The most important finding of the current study is that none of our new patients had confirmed COVID-19 infection by the cutoff date. However, on-treatment patients may also be more difficult to assess given ongoing treatment-related side effects that may resemble signs of infection, such as fatigue and dyspnea. However, it is unlikely to omit COVID-19 infection in cancer patients with high sensitivity of the whole medical staff. We attribute this finding to the high preventive measures in our country, as well as to the extra care taken by cancer patients with regard to self-hygiene. In addition, we used granulocyte colony-stimulating factor with high-risk regimens, since there is no clear recommendation about the routine use for all cancer patients [16].

There are some limitations to study.

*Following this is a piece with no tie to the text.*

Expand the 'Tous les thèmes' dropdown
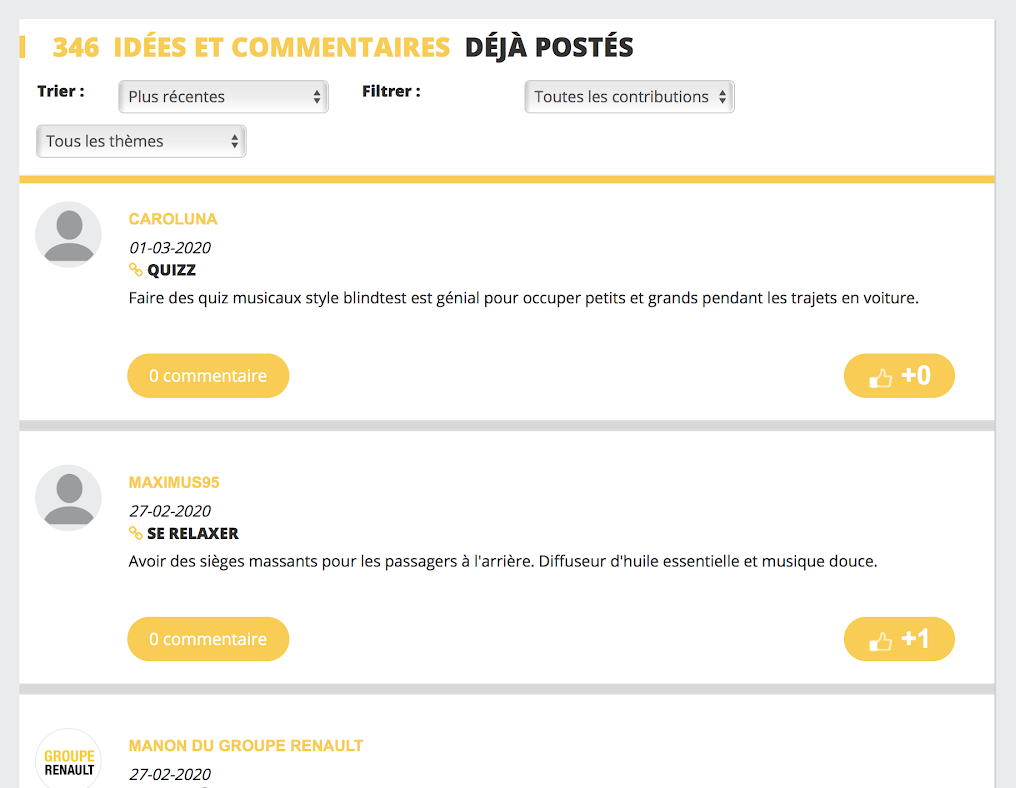 coord(141,141)
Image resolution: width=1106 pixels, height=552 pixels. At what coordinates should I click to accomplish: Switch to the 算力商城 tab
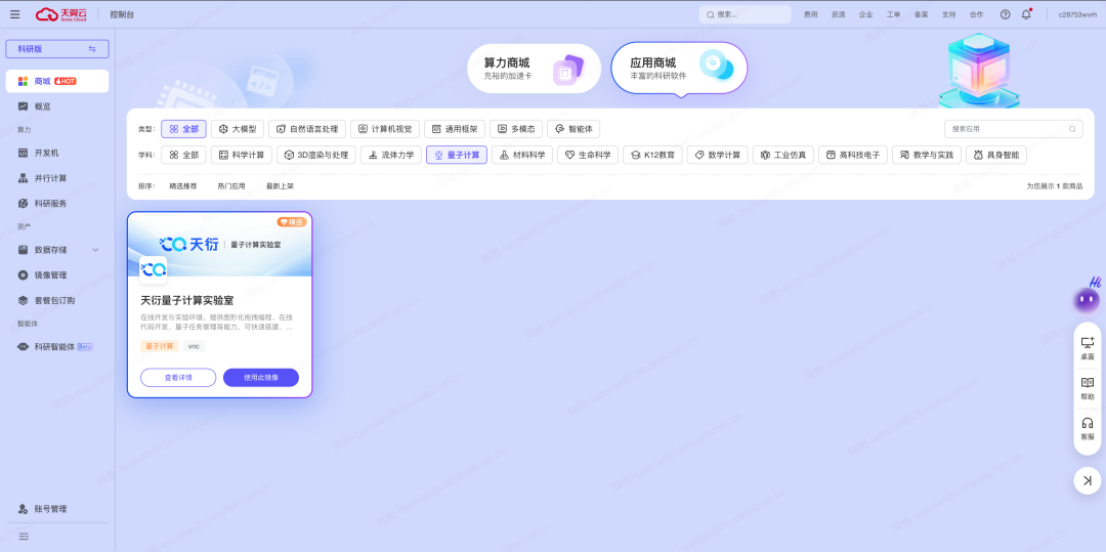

First, this was a retrospective and mainly registry-based study, which may lead to ungeneralized results. However, this type of an observational study, which examines the consequences of unexpected pandemic time, is difficult to carry out prospectively. Furthermore, to the best of our knowledge, this is one of the first studies to present the outcomes of newly diagnosed cancer patients among studies of oncological patients. Large-scale epidemiological studies by public health services should be conducted in order to clarify the impact of this period on oncological care in the future.

The COVID-19 pandemic can be considered as the greatest public health crisis since the last decade. This crisis has led to considerable challenges in the management of patients, by overwhelming healthcare systems and causing significant stress to the healthcare workforce. During the COVID-19 pandemic, the major risk for cancer patients is considered to be the inability to receive appropriate medical treatment and services. In the current study, we have provided a brief overview of the oncology services within our institute over the course of the pandemic, with the intention to measure the disruption to these patients in our hospital. Our results showed that the effective shift of workers and accurate regulations to protect patients and staff have been effective, and as a result, there have been no apparent delays in patient care.

The authors would like to thank all healthcare professionals who working devotedly at all costs in this difficult process.

This study held by full compliance with Ethical Standards. Ethical approval stated in the text with number.

Authors state that there are no conflicts of interest and no disclosures about this study.

There is no funding.

Conceptualization and methodology: S.V. and N.A.; software, validation, formal analysis, data curation, and writing – original draft: N.A. and; writing – review and editing, visualization, supervision, project administration, investigation, and resources: S.V. and N.A.